### WORK ORDER:
Every line in the listing below from the one with "Image resolution: width=868" through the one with "Task: Open the Kim Gibb Spoonauer photo tile" is to be reproduced exactly, both ends included; leave out the rest.

(DATA TO PROCESS)

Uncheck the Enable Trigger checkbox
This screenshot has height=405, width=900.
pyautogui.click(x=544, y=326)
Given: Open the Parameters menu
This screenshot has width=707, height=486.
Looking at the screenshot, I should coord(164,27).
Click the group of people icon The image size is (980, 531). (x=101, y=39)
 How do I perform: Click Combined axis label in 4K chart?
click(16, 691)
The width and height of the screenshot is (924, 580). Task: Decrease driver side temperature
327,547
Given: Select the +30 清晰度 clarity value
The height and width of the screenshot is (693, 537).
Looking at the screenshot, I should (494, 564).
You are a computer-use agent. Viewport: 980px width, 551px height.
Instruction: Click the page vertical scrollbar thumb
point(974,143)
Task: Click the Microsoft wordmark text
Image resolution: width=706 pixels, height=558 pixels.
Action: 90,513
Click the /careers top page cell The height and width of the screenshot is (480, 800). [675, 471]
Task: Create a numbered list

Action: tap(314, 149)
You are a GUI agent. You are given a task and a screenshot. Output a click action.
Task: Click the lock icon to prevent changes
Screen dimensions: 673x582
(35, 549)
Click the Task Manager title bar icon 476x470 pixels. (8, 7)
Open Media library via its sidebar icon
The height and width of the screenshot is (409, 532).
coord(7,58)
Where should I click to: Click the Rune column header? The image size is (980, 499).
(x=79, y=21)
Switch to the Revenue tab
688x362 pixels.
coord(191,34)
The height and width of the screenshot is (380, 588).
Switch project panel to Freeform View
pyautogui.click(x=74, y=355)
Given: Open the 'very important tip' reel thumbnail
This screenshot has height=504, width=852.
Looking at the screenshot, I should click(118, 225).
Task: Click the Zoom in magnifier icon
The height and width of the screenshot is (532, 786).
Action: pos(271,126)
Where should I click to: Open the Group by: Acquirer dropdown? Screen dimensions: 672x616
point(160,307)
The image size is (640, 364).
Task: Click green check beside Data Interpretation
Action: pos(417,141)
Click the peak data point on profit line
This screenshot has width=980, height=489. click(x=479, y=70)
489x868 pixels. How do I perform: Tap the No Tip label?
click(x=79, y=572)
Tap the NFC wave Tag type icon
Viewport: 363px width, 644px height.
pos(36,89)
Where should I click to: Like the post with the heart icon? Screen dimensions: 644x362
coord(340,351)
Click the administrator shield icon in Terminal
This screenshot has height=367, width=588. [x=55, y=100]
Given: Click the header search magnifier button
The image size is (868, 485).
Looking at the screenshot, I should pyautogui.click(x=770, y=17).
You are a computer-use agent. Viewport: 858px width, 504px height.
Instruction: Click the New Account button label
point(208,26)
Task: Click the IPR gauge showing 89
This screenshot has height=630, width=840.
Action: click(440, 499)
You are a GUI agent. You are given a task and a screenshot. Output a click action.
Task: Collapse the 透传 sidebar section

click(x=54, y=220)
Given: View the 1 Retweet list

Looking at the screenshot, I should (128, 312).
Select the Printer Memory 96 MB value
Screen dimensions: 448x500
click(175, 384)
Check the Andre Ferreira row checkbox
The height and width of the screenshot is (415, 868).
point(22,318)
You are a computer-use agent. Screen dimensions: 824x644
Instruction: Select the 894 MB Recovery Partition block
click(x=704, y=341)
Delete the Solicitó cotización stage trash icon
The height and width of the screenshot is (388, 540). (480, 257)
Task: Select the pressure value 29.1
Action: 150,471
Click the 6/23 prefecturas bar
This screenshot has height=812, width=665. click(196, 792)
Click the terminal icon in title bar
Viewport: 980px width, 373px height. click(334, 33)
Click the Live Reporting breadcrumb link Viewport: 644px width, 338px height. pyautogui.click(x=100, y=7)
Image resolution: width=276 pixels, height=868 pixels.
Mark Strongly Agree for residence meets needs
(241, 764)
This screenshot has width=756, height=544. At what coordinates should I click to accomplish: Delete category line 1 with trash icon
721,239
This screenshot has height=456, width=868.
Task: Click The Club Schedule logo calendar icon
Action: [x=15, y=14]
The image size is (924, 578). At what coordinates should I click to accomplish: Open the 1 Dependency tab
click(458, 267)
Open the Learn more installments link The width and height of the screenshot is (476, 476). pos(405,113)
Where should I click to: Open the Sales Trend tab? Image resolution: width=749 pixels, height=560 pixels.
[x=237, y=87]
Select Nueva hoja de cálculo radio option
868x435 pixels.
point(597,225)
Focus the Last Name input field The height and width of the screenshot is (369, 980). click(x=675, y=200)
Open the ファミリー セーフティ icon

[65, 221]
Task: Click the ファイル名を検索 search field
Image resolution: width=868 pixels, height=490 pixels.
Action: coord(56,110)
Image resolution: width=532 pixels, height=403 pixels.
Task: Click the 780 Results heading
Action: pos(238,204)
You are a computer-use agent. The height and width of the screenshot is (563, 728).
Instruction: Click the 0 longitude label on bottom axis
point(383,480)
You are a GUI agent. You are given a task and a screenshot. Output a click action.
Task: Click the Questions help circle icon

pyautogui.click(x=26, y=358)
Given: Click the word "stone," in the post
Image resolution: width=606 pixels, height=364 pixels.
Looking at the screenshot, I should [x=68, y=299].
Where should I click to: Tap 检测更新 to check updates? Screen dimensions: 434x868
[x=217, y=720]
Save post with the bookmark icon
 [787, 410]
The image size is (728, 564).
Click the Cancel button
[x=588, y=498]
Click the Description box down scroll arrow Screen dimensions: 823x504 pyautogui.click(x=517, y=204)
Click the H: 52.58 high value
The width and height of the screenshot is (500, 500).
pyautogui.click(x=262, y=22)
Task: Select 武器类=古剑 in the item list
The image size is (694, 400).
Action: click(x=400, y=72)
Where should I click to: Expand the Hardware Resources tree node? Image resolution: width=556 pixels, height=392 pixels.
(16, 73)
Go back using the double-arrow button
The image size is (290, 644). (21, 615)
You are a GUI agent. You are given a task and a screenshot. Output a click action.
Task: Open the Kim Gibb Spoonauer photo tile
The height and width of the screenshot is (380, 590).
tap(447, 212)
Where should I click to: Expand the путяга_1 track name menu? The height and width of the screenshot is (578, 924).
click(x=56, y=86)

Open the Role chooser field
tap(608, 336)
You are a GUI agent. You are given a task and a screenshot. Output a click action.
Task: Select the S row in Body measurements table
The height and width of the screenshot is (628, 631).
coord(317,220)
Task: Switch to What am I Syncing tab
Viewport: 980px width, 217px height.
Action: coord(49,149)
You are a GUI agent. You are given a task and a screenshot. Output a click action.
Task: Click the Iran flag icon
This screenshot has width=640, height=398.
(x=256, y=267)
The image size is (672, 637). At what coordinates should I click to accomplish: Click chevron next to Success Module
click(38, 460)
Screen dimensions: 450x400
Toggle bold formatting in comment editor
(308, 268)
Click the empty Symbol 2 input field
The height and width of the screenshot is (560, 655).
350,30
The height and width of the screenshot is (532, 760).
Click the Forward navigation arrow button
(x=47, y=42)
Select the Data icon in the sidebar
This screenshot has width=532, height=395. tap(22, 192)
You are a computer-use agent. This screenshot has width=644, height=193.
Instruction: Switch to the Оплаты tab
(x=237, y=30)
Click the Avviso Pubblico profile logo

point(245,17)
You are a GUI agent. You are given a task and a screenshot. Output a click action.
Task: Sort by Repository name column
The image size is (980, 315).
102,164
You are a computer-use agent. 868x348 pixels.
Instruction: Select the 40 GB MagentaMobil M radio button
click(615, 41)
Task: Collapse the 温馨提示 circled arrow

(End DATA TO PROCESS)

### RESPONSE TO THIS EXERCISE:
Image resolution: width=868 pixels, height=490 pixels.
Action: coord(56,110)
Image resolution: width=532 pixels, height=403 pixels.
Task: Click the 780 Results heading
Action: pos(238,204)
You are a computer-use agent. The height and width of the screenshot is (563, 728).
Instruction: Click the 0 longitude label on bottom axis
point(383,480)
You are a GUI agent. You are given a task and a screenshot. Output a click action.
Task: Click the Questions help circle icon

pyautogui.click(x=26, y=358)
Given: Click the word "stone," in the post
Image resolution: width=606 pixels, height=364 pixels.
Looking at the screenshot, I should [x=68, y=299].
Where should I click to: Tap 检测更新 to check updates? Screen dimensions: 434x868
[x=217, y=720]
Save post with the bookmark icon
 [787, 410]
The image size is (728, 564).
Click the Cancel button
[x=588, y=498]
Click the Description box down scroll arrow Screen dimensions: 823x504 pyautogui.click(x=517, y=204)
Click the H: 52.58 high value
The width and height of the screenshot is (500, 500).
pyautogui.click(x=262, y=22)
Task: Select 武器类=古剑 in the item list
The image size is (694, 400).
Action: click(x=400, y=72)
Where should I click to: Expand the Hardware Resources tree node? Image resolution: width=556 pixels, height=392 pixels.
(16, 73)
Go back using the double-arrow button
The image size is (290, 644). (21, 615)
You are a GUI agent. You are given a task and a screenshot. Output a click action.
Task: Open the Kim Gibb Spoonauer photo tile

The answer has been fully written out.